%%

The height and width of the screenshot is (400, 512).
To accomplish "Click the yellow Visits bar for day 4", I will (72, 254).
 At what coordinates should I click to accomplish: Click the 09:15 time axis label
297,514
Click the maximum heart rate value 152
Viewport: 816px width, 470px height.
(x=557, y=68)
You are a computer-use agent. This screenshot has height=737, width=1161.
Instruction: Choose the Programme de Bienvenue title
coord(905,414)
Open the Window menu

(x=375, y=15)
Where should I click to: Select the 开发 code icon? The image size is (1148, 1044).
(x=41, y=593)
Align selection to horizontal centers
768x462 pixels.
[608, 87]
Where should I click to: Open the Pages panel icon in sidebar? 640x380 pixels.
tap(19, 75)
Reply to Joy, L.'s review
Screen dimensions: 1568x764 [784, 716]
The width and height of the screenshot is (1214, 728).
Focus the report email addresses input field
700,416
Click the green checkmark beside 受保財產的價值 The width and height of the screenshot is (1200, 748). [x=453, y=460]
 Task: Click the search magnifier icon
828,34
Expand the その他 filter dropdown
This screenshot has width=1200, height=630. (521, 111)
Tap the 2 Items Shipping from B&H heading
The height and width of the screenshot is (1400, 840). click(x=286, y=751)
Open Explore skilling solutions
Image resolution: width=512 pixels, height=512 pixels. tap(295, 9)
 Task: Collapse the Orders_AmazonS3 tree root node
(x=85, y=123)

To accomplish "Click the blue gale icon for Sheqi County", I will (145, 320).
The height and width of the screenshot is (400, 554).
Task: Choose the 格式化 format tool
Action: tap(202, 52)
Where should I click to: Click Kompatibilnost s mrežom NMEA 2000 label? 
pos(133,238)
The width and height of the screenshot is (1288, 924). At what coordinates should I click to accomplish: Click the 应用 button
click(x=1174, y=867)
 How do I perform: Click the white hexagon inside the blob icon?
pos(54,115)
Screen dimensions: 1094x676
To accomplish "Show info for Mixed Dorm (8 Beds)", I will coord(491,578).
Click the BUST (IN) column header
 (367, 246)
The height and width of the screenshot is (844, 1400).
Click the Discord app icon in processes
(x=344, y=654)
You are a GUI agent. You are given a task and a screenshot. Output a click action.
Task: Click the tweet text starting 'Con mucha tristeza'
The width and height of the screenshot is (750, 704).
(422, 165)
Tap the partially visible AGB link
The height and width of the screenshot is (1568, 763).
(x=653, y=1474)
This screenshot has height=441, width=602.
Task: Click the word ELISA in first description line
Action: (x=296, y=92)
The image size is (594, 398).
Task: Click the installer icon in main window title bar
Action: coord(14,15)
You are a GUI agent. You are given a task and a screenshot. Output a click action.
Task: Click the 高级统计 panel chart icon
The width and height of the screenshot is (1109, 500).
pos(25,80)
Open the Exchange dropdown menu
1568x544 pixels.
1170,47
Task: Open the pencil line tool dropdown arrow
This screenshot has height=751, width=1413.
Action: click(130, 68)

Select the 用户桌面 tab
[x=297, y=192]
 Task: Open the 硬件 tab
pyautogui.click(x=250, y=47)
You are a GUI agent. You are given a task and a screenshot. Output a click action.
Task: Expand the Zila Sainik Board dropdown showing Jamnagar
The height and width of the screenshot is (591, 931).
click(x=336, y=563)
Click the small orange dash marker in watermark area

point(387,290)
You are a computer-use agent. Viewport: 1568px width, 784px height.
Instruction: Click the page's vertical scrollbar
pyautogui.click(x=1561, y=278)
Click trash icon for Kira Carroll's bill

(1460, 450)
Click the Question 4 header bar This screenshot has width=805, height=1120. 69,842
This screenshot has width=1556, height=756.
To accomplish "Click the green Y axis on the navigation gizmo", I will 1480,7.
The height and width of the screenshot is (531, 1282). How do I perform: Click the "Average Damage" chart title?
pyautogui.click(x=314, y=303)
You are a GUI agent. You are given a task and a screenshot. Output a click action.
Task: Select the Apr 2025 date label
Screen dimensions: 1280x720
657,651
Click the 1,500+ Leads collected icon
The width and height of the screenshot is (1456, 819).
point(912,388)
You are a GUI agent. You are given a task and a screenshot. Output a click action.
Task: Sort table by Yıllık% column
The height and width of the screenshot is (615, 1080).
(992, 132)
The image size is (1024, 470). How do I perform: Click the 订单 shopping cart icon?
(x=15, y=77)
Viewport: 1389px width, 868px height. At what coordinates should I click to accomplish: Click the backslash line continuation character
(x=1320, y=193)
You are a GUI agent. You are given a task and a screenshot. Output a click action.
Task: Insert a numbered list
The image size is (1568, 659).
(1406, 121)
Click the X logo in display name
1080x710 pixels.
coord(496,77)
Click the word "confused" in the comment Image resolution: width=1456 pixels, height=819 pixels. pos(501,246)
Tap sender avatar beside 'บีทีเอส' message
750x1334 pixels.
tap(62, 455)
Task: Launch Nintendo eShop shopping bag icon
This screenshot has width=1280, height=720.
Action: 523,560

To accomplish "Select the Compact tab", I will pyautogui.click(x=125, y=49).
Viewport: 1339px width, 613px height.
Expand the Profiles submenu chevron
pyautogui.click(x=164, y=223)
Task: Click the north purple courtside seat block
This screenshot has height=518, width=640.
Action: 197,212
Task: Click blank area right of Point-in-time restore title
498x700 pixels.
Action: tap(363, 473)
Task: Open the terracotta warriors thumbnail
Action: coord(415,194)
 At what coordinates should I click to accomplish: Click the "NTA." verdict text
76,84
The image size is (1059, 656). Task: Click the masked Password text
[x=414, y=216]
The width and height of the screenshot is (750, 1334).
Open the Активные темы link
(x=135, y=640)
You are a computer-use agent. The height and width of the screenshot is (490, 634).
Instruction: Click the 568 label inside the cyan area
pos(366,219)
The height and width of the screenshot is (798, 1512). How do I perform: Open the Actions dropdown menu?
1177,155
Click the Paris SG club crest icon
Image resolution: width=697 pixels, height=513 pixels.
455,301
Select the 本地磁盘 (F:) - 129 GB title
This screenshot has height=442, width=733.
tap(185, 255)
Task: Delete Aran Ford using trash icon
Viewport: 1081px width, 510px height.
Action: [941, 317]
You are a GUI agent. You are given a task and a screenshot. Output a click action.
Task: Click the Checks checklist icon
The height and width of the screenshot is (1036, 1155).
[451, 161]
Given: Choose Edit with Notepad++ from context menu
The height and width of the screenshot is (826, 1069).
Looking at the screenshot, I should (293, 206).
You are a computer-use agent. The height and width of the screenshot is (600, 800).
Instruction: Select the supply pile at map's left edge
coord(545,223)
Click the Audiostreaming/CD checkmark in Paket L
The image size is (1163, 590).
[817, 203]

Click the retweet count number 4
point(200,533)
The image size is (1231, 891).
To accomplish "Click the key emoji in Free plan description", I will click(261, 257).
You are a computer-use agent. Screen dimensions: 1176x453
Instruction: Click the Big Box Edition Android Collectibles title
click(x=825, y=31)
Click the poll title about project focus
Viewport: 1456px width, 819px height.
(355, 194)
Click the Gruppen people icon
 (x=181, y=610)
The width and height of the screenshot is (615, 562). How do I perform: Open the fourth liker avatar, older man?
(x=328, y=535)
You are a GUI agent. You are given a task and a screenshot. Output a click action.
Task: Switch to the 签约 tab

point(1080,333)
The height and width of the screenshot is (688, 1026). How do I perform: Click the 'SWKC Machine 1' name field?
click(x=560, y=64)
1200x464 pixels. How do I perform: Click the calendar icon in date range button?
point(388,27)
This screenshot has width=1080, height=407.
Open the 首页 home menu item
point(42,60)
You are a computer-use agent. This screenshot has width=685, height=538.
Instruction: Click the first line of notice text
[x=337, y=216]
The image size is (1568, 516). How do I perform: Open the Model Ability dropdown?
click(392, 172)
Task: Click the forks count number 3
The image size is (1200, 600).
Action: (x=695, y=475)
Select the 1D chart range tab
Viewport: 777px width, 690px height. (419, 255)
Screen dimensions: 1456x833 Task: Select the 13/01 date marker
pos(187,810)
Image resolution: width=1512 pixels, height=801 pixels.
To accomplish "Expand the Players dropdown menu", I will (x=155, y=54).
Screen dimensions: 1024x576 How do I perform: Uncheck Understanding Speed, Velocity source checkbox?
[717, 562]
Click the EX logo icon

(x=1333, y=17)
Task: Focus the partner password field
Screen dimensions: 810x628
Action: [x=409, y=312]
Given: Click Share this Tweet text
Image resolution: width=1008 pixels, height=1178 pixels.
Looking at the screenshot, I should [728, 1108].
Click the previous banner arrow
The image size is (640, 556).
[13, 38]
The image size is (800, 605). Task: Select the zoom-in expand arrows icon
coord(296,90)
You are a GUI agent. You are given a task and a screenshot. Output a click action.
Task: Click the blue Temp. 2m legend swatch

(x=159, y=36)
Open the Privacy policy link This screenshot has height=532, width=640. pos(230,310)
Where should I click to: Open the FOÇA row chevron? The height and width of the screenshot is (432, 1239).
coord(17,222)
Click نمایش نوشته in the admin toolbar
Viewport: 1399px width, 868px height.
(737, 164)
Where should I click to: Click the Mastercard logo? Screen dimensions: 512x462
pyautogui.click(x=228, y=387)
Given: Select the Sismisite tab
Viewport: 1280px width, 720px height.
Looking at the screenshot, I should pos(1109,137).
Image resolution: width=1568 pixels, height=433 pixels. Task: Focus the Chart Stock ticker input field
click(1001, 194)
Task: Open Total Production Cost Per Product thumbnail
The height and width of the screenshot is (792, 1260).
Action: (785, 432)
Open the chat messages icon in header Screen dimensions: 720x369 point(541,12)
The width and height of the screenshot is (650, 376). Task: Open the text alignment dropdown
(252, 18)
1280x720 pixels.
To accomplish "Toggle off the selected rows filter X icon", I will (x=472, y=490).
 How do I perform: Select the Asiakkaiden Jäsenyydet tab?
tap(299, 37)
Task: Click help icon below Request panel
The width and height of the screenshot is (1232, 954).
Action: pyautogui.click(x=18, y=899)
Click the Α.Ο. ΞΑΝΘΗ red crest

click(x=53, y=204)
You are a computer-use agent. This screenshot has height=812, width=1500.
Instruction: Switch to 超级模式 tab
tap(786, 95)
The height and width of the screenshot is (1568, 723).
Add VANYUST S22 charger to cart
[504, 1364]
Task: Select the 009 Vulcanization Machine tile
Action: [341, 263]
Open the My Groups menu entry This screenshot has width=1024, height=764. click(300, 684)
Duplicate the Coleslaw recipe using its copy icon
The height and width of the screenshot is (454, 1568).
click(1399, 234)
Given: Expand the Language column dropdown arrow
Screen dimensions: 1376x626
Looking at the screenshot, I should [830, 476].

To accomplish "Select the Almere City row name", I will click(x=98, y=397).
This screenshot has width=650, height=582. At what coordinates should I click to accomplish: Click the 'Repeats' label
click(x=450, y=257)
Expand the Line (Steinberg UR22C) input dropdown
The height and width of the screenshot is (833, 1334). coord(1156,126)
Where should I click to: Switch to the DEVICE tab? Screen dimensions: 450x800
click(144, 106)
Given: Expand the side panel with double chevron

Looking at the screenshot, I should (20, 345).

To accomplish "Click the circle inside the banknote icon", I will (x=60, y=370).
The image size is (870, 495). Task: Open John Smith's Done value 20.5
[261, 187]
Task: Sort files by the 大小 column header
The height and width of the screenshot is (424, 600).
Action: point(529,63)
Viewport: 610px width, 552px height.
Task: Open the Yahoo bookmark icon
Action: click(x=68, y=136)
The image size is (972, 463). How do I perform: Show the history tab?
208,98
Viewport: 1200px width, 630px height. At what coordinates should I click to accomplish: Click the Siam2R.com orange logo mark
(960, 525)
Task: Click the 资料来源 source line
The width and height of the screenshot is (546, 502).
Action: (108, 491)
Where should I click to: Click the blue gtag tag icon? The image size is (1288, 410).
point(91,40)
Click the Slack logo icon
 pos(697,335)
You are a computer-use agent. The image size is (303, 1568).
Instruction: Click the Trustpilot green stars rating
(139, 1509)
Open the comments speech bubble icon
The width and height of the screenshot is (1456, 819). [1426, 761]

%%

» **What you need to do**
When a line of the material above contains the string "computer", it counts. State the total and nothing more.

» **Output**
8